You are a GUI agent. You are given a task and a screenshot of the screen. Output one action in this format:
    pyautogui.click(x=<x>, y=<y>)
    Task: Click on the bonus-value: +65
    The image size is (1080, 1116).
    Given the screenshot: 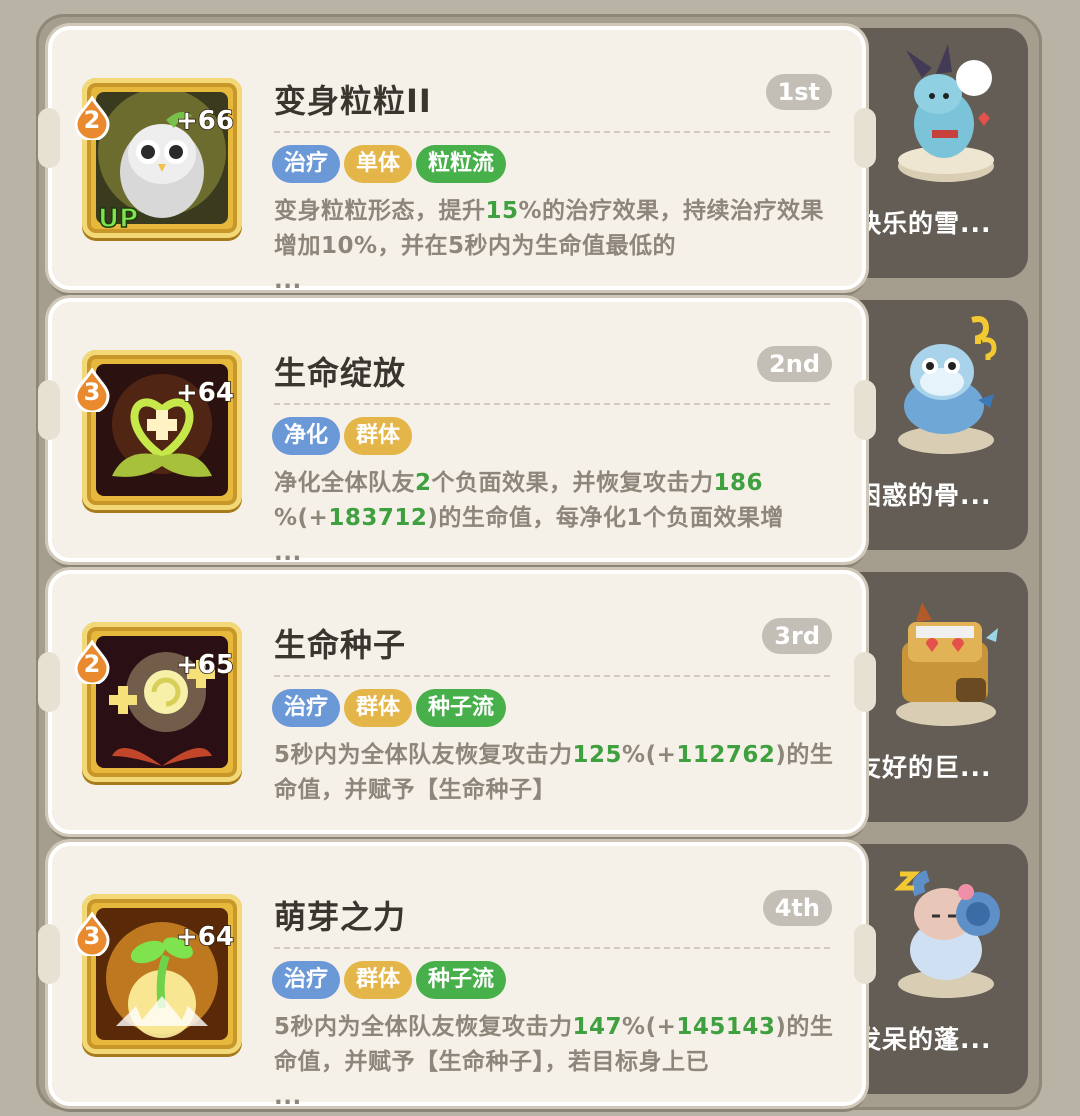 What is the action you would take?
    pyautogui.click(x=204, y=665)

● TASK
Render everything from the start of the material down to the line containing "The image size is (1080, 1116)." as a Markdown table, with the columns Row and Line and no blank lines included.

● ANSWER TO THIS PROBLEM
| Row | Line |
|---|---|
| 1 | You are a GUI agent. You are given a task and a screenshot of the screen. Output one action in this format: |
| 2 |     pyautogui.click(x=<x>, y=<y>) |
| 3 |     Task: Click on the bonus-value: +65 |
| 4 |     The image size is (1080, 1116). |